Ashley Serpa-Flack’s dissertation, “Shadow Diplomacy: The United States, the Portuguese Empire and the Cold War, 1961-1974” was also recognized.  She presents an innovative take on a well-covered story, namely the U.S. interest in and efforts to hold on to the Lajes Field air base on the Azores.  Serpa-Flack shifts attention to the role of transnational non-state activities in advocating for the continuation of Portugal’s colonial power and the domestic political battles that were fought in Washington regarding both the role of outside influence and the centrality of anti-Communism in the U.S. system.  By doing so, the dissertation makes a strong case that even the well-known episodes in American foreign relations can be analyzed anew if new perspectives are taken on how to approach them.  Serpa-Flack is a Ph.D. candidate at the University of California, Davis, supervised by Kathryn Olmstead.

 

Varsha Venkatasubramanian won a Bemis Grant for her dissertation, “Damned if You Dam: US-Indo Relations and the Rise of Environmental Opposition to Dam-Building,” which examines the emergence of India’s hydroelectric dam projects as a focus of popular protest movements in the 1980s and 1990s.

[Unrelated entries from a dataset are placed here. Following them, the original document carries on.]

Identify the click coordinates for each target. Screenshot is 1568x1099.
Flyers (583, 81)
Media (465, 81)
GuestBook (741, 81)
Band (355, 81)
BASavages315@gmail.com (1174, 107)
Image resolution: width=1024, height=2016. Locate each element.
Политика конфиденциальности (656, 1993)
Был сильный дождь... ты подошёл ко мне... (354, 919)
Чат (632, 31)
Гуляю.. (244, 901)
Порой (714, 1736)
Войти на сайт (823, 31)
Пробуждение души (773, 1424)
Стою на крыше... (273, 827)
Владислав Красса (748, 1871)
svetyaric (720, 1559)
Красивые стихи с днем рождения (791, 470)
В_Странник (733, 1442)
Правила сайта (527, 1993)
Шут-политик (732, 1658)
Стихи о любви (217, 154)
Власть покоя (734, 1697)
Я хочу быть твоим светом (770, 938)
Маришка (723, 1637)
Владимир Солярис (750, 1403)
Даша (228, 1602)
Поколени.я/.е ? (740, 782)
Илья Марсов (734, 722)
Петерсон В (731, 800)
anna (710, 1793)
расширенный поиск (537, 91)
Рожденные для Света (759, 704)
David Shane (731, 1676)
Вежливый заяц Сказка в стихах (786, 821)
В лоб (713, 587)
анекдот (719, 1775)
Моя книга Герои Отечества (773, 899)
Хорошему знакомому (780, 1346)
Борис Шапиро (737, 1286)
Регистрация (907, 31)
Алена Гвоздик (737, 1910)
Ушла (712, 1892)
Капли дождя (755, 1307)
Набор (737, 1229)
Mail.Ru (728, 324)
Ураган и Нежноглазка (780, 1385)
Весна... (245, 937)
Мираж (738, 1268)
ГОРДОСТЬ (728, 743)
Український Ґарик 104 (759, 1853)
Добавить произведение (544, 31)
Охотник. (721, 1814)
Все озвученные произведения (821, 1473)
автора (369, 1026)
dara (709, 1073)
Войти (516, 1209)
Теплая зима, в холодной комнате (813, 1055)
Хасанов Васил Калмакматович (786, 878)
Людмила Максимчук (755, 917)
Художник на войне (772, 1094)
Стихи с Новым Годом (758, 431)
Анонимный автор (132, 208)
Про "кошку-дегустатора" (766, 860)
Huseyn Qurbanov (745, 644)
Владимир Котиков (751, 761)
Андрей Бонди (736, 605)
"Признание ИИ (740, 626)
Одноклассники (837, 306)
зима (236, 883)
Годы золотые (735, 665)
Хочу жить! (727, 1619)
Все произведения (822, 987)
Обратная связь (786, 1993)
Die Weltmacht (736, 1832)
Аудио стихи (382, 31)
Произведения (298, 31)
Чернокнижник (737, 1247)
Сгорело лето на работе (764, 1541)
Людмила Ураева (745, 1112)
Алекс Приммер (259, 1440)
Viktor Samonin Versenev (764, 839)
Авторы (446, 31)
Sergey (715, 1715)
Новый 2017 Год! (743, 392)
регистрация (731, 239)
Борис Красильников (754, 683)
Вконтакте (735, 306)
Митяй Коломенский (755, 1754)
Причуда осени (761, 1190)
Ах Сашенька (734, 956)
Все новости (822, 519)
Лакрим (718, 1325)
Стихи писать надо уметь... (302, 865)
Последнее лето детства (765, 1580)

As dams have been central to India’s post-1947 vision of development, Venkatasubramanian’s dissertation argues that anti-dam protests offered a broader critique of Indian democracy, environmental politics, and Indian foreign relations.  Venkatasubramanian is a Ph.D. candidate at the University of California, Berkeley, working under the supervision of Daniel Sargent.

 

Lael Weinberger’s dissertation “The Politics of International Law in the United States, 1912-1954,” also received a Bemis Grant.  It explores the internationalist commitments of U.S. lawyers through the interwar period.  Based on research in the papers and publications of a wide variety of attorneys, the dissertation will provide a new account of both the rise of the international rights regime and the controversies it has produced in domestic American politics and law.  Weinberger is a Ph.D. candidate at the University of Chicago, working under the supervision of Mark Bradley.

 

Sally Chengji Xing was also recognized for her dissertation, “‘Pacific Crossings’: Sino-American Intellectual Exchange and the Architecture of Educational Reform in China, 1919-1949.”  This is a transnational intellectual history that analyzes how U.S. intellectuals in the first half of the twentieth century influenced Chinese educational reform and, in turn, were influenced by their experiences in China.  By focusing on the Pacific, her dissertation intervenes in the existing historiography on transnational intellectual history, which emphasizes trans-Atlantic exchange.  Xing is a Ph.D. candidate at Columbia University working under the direction of Mae Ngai.

 

Kelsey Zavelo also received a Bemis grant for her dissertation, “Apartheid Diplomacy: South Africa and the Rise of the American Right.”  It explores the efforts of the South African government to generate a transnational constituency of support for its apartheid policies and how this coincided with and collaborated with the rise of the American New Right in the 1970s and 1980s.  The dissertation reconfigures not only the South African role in international affairs but also the transnational interconnectedness involved in shifts in the U.S. political environment.  Zavelo is a Ph.D. candidate at Duke University working under the supervision of Dirk Bonker.